Intel is a fearsome beast and its Tick-Tock approach to product development must sound like the sands of time running out for its enemies.

While one team focuses on creating a brand new architecture – with new features and clock speeds available, another army of experts works feverishly to reduce the size of each chip – combining speed bump with cost reduction. At the same time, Intel seems to be able to open $5 Billion fabrication plants like McDonalds opens burger bars.

With an R&D budget that's probably bigger than the turnover of nVidia and AMD combined, this monolithic giant has some of the most talented scientists who've ever lived, working 365 days a year on intriguing problems like “How can I make this game faster?”, “Can't we process this family video a little quicker?” and “Can we create and crack advanced cyphers faster than a kid cracking an egg?”.

When you do a simple clock-to-clock comparison of Sandybridge against the present processors, you can easily find cases where the Core i5 2500k and 2600k soar to as much as 30% faster than the last generation.

This is particularly bad news for AMD. While KitGuru is very fond of the latest Phenom II X6 processors, these new Intel chips do far more than turn the page or write a new chapter. The old book has indeed been thrown out and the market is being shown a completely new script.

Everything is faster. Noticeably so. Rendering, gaming, encoding, transcoding are all deeply affected. With any decent air cooler, at stock clocks, you're unlikely to see the core temperatures rise much above 40 degrees.

We'll touch on the overclocking dynamics for Sandybridge in a separate article (see front page) but, needless to say, these chips don't really break sweat no matter what you ask them to do.

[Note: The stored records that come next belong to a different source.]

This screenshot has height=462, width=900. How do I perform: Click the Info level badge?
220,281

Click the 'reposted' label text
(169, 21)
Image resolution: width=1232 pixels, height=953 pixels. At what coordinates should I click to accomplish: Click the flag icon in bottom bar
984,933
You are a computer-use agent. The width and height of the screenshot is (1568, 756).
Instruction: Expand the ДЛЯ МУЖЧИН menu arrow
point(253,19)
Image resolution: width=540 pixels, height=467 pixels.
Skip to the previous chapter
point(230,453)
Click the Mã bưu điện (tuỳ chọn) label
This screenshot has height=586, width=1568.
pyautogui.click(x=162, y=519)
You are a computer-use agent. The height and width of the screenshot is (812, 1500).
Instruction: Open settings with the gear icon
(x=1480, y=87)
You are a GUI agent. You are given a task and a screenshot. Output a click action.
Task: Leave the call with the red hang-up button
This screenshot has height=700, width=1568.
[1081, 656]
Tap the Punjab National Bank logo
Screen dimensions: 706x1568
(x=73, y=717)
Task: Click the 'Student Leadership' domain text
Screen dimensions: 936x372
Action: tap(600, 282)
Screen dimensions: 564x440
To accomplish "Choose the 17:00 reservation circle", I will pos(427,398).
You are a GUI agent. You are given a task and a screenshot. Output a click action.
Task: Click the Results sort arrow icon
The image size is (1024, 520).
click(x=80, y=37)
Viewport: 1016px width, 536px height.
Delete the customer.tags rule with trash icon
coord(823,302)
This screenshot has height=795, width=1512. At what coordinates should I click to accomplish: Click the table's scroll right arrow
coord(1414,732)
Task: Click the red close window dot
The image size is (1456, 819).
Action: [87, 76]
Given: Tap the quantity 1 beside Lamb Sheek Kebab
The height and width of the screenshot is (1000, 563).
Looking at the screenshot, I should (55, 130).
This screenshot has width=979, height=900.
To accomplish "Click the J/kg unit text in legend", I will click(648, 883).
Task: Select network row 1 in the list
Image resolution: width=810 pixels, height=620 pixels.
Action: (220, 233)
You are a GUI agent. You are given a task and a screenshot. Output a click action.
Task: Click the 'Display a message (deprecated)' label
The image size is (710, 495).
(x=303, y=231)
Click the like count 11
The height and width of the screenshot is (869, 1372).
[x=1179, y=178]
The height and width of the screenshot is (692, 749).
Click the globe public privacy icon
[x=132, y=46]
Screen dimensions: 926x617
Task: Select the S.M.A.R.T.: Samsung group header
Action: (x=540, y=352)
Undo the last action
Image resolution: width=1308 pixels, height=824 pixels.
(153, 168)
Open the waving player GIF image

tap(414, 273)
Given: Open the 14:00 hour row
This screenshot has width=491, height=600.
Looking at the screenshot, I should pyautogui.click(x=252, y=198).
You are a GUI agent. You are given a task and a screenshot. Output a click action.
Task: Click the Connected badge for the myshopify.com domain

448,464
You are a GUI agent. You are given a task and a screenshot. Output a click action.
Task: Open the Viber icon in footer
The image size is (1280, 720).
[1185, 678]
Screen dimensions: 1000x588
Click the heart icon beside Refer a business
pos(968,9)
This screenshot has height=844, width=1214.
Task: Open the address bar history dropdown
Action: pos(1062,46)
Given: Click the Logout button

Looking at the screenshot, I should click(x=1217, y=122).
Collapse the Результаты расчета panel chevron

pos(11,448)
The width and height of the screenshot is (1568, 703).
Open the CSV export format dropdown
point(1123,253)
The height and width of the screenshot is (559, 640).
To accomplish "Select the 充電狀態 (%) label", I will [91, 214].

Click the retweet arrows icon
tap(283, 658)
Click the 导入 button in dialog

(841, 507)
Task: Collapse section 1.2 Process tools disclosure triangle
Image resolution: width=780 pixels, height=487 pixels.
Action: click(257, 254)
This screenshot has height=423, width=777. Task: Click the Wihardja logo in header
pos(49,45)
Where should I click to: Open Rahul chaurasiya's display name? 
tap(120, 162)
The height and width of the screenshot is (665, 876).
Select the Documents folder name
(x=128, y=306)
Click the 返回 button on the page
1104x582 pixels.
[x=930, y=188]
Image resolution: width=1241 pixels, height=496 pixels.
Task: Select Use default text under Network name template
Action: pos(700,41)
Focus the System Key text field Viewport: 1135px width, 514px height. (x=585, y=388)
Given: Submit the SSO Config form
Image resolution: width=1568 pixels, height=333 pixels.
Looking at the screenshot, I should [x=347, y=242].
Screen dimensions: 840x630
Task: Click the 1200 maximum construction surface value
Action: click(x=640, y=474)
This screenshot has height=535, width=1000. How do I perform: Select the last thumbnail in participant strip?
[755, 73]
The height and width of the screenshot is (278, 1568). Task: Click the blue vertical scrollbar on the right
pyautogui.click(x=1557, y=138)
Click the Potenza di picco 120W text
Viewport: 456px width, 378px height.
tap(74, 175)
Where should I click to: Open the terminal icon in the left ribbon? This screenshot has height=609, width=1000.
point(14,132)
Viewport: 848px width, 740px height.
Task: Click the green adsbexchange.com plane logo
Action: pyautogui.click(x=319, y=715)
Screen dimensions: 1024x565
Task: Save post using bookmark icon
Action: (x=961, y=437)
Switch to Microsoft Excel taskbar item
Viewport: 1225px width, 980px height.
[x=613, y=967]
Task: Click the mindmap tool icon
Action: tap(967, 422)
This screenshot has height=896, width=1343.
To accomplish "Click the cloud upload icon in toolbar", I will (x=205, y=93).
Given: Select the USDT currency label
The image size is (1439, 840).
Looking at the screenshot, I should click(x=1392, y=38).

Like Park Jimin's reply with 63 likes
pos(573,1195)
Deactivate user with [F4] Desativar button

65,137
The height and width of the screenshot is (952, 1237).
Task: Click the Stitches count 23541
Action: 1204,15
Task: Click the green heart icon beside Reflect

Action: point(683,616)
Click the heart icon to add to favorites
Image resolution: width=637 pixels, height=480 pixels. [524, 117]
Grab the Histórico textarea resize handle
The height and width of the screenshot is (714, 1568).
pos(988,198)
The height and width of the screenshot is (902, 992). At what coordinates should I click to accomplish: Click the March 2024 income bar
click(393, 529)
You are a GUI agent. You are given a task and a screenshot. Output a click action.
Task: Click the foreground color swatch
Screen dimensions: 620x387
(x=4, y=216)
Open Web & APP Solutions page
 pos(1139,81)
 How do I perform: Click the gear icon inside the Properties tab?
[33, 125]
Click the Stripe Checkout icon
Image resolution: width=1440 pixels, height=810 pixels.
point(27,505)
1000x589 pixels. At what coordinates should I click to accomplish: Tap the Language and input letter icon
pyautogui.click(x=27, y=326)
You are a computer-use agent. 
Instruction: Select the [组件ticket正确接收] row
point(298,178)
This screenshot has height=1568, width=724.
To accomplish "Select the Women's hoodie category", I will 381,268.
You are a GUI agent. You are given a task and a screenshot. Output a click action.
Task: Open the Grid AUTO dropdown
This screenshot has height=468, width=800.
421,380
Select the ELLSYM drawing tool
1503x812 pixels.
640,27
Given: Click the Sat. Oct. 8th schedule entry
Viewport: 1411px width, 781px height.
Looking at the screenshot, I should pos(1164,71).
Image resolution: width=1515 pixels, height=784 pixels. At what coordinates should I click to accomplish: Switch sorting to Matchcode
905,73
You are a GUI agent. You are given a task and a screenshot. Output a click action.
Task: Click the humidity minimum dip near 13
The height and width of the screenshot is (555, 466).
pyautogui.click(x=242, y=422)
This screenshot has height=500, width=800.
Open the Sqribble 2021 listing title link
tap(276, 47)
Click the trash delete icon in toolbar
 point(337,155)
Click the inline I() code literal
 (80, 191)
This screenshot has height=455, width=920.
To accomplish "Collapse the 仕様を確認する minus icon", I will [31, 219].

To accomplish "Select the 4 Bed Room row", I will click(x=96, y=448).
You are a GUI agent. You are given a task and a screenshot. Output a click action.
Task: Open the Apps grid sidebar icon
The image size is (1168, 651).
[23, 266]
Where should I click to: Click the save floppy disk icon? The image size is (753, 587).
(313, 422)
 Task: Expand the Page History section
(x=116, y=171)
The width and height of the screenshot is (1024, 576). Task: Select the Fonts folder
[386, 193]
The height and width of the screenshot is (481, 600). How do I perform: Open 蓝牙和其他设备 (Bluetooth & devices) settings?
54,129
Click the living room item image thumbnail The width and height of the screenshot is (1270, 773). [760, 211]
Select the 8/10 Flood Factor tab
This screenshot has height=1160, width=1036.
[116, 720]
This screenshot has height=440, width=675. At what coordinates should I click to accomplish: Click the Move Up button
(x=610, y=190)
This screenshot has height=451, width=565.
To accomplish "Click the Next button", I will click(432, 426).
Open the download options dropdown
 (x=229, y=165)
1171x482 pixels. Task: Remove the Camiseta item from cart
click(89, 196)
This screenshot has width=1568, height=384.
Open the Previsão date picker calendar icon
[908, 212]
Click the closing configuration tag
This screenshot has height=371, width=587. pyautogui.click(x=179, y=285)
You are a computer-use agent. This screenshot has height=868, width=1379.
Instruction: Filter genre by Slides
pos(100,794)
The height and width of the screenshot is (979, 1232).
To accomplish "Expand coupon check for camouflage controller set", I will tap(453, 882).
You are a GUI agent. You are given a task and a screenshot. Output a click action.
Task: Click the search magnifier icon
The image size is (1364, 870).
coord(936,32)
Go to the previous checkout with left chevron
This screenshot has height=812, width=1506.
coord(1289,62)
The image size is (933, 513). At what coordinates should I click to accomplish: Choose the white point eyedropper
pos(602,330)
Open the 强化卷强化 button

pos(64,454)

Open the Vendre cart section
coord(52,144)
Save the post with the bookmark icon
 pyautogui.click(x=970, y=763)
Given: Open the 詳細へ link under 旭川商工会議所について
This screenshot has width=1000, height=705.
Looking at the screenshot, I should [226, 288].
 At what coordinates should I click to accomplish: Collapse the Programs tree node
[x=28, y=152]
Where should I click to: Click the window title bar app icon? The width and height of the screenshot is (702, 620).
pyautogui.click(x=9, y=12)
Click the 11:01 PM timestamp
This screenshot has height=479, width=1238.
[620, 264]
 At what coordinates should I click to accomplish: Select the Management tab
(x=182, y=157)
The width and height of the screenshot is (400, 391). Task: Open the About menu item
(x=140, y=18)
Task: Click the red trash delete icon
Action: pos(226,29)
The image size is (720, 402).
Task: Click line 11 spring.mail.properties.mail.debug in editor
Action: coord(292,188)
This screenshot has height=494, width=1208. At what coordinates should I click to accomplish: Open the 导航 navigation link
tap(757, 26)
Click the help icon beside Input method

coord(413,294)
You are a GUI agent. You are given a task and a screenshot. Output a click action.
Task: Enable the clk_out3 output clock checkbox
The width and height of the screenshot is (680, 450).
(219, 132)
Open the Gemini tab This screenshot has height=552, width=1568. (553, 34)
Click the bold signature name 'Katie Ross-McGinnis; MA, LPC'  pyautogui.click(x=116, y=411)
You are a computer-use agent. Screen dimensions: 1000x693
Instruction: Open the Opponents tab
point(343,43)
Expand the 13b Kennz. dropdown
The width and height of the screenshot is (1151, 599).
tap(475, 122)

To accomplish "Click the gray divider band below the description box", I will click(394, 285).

OK, so that brings us to the KitGuru value judgement. With the second generation Core i5 2500k selling over the counter in London's YOYOTech showroom at £173 and the full blown Core i7 2600k at £252, neither of these processors is going to break the bank. However, if the old adage about ‘time being money' is true then the +20% rendering advantage that the 2500k registers over the old i5 760 when they're both running at 3.3Ghz is going to make you rich.

KitGuru says: Performance Personified. A stunning new design.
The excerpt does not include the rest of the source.